Kyla Schuller’s The Biopolitics of Feeling: Race, Sex, and Science in the Nineteenth Century (2017) is a remarkable book, and it has made me rethink some of my too-taken-for-granted & blinkered understandings of affect (every word Kyla writes on ‘impressibility’ in relation to affect is transformative). If you are working in affect studies right now, you should read it. I mean it – Right now!

5. From which feelings or sentiments would you rather refrain at the moment?
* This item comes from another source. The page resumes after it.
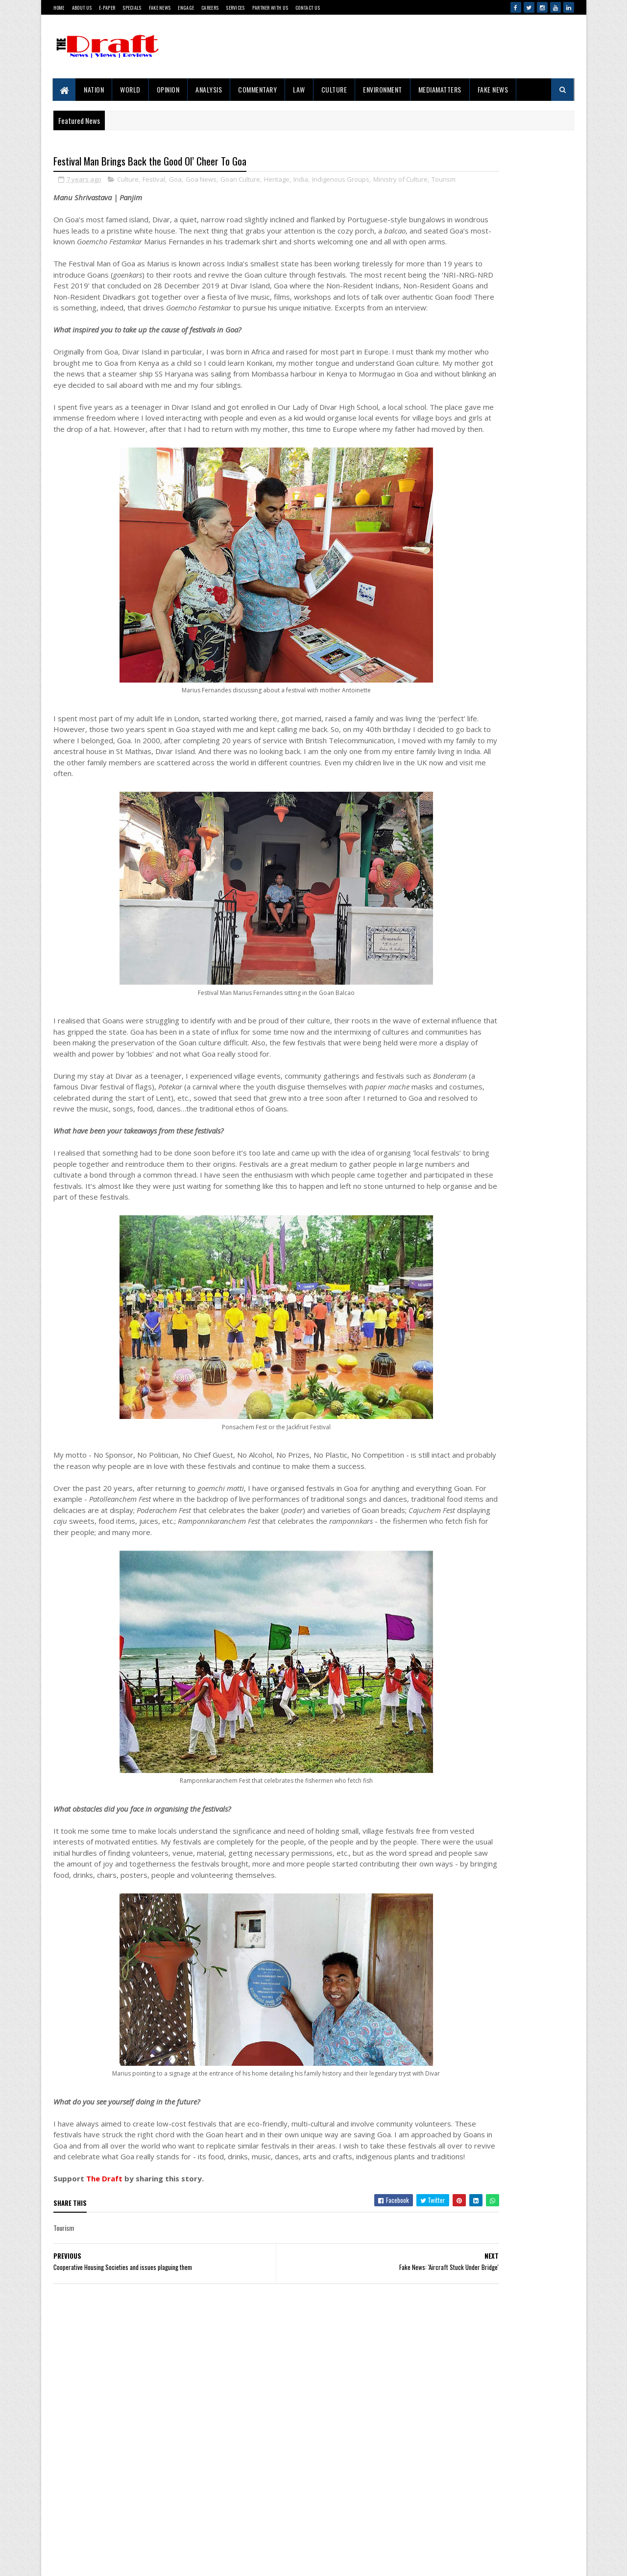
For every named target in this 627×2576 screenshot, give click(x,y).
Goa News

The United States long ago cornered the world market on ‘righteous indignation.’ But, post-Trump election, matters have only grown worse. In America, it is hard not to be pulled into the orbit of tit-for-tat trolling and the rising incredulity– especially on traditional and social media – over the meta-narratives for what constitutes (and what shouldn’t constitute) legitimate news-worthiness or, even, everyday political conversation around the dinner table. Trump is the great despoiler. Everything and everyone he touches is lesser for it. Once Trump has reduced everything to his level – he wins (and it is all about winning, so much winning). It is hard not to give yourself over to the sheer pettiness of it all, to let loose the worst angels of our nature. Trump feeds off the impassioned energies of righteous indignation (from the political right and left) and the economies of attention [‘breaking news!’] that sustain these energies through various news-cyclings & media platform criss-crossings; when it threatens to dissipate, he gooses it all again with some harrumphing tweet-storm or headscratching policy or personnel shift.
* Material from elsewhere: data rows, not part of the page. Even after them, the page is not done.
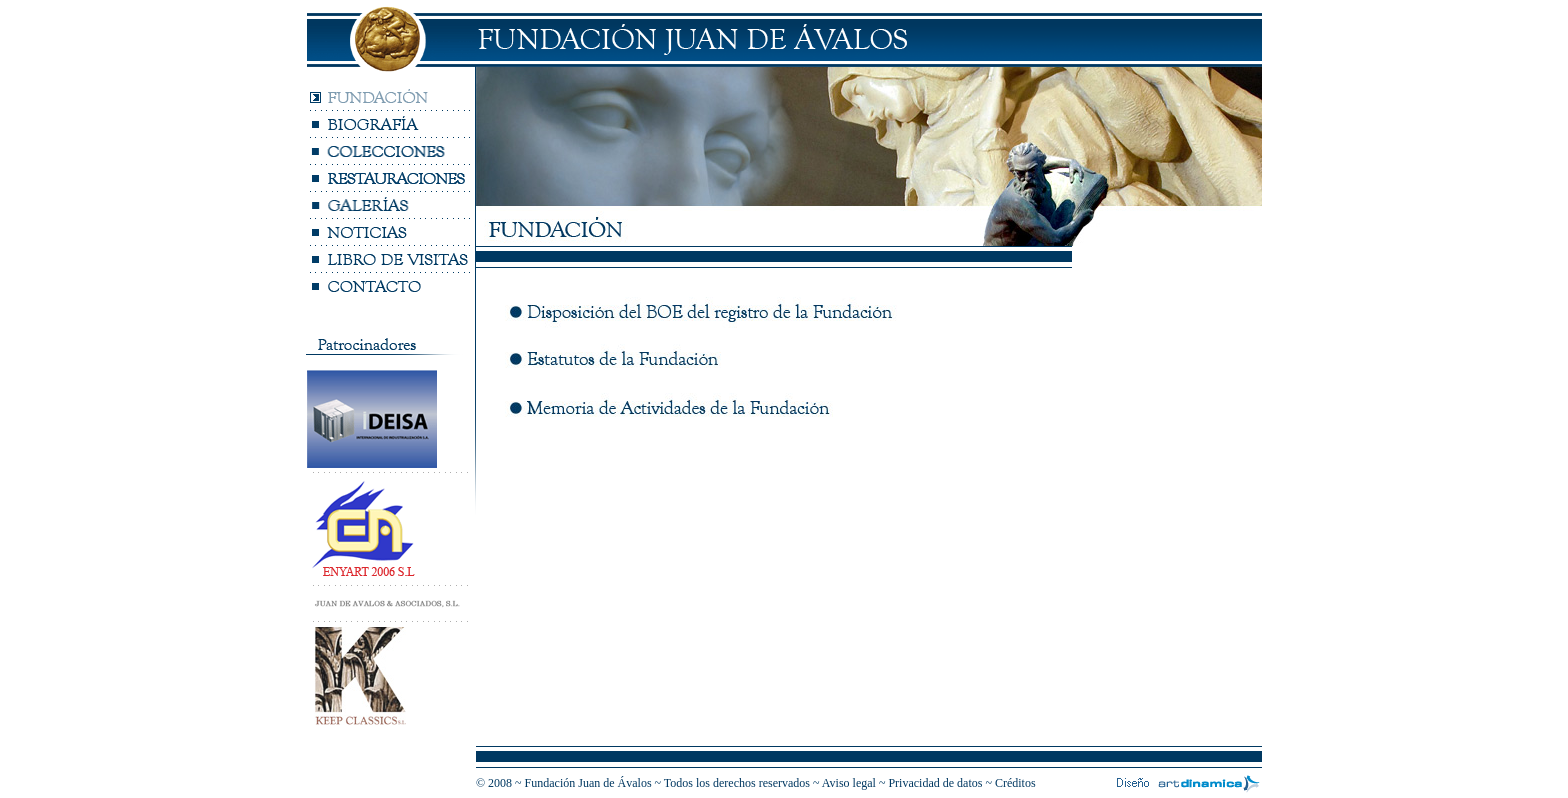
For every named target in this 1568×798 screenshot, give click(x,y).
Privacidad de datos (936, 783)
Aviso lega (847, 783)
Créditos (1015, 783)
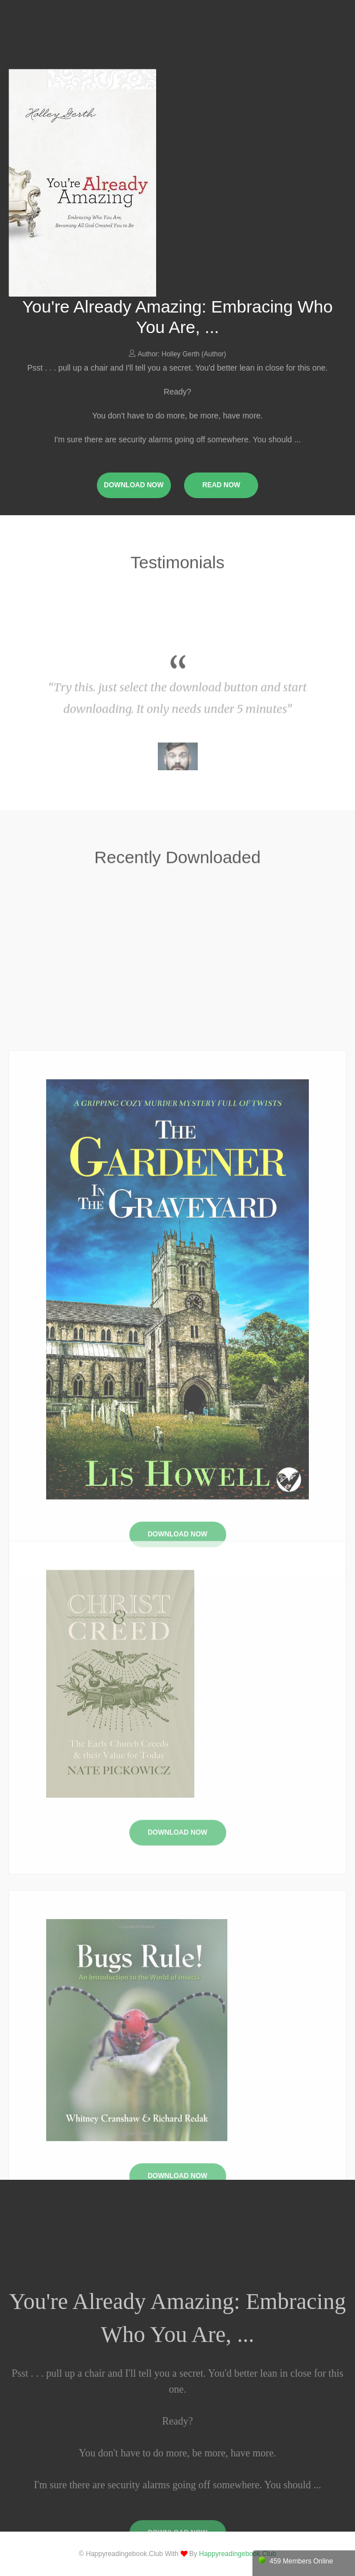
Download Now (177, 1914)
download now (134, 485)
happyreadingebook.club (237, 2554)
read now (221, 485)
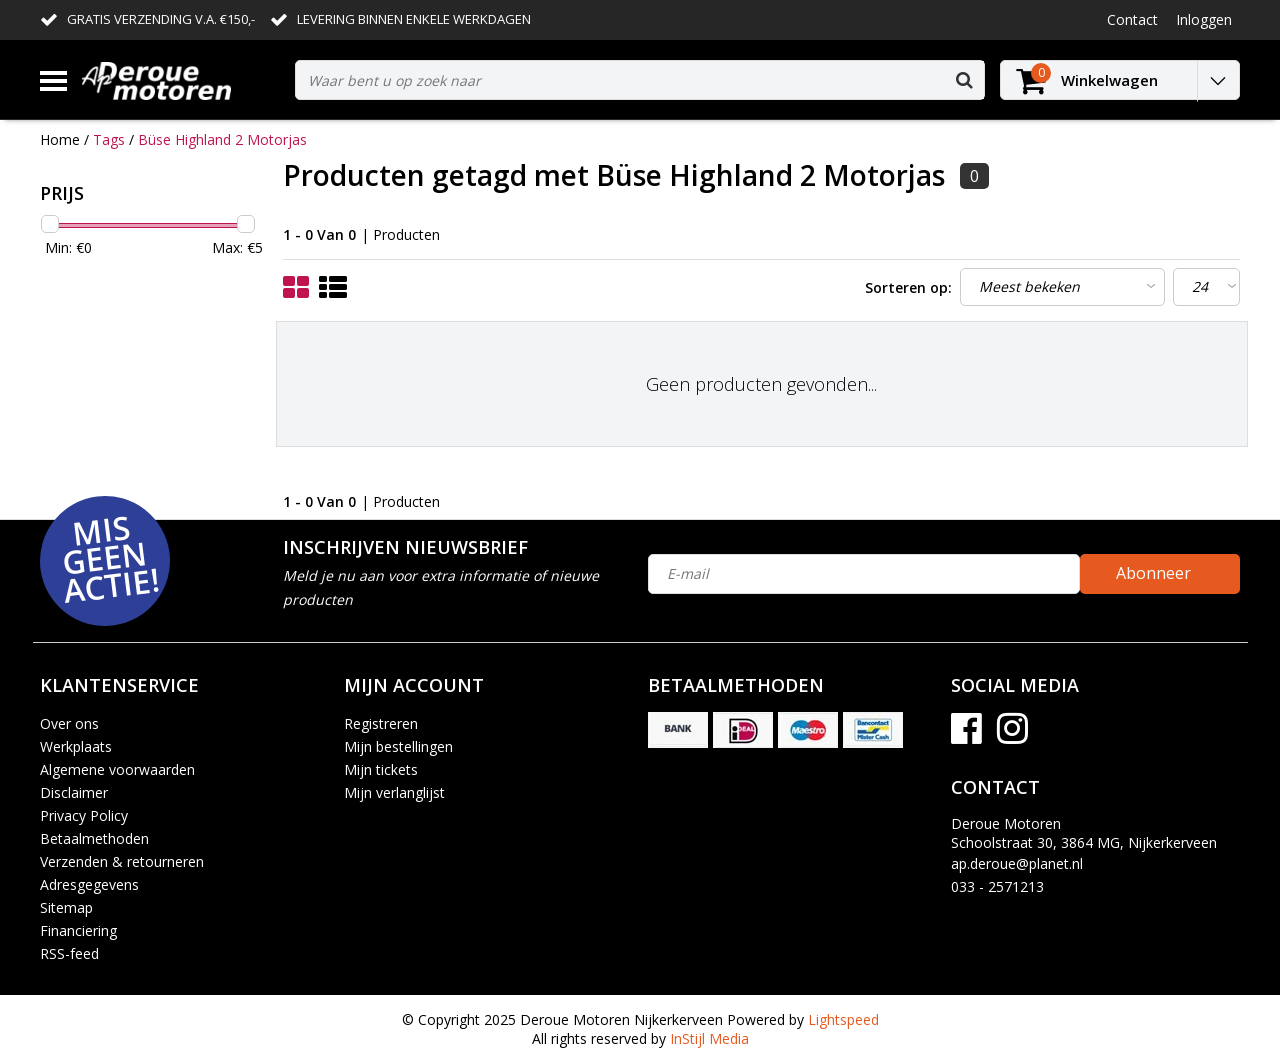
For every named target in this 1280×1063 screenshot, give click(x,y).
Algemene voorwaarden (117, 769)
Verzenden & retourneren (122, 861)
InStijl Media (709, 1038)
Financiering (78, 930)
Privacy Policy (84, 815)
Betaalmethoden (94, 838)
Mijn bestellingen (398, 746)
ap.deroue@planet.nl (1017, 863)
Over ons (69, 723)
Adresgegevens (89, 884)
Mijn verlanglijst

If affect studies is, in part, concerned with shaping & creating critical practices in the visceral tunings of attention (and I think it is), then we have to find ways that we might tune responses to Trump and Trumpism away from the self-enclosing-screaming-into-the-void righteousness of all manner of indignities (and every day there are more and more). Such responses only end up, as Richard Grusin might say, ‘premediating’ Trump and his next maneuvers. ‘What if he does this?’ ‘Trump wouldn’t dare, would he?’ Etc. And then he does. Of course. Righteous indignation turns into self-fulfilling prophecy (we know what the present is because we have opened it already). Meanwhile, so much gets almost completely backgrounded – like the incredible teachers’ strikes that have transpired across several states recently but have received 1/100th of the attention that attends to the Stormy Daniels affair or the latest White House insider gossipy leak. But there is a different – often slower but no less urgent – tempo that lends itself to the necessity of capturing the something-going-on in the collectively embodied nature of labor solidarity or, for that matter, of steadily evolving climate calamities, of the everyday prosaics of transgender lives, of my students’ anxieties and depression in the face of mounting debt but having not yet turned 20, and so much more. Most of all, there is a ‘dignity’ of feeling that comes from feeling-together, an upswell – even if it so often arrives like a sinking feeling – of capacities and incapacities to do and undo (to be done and to become undone), to be found in such ‘backgrounded’ issues with their tempos & agglomerating postural adjustments that affect studies can pull into focus like no other mode of attentive analysis operating today.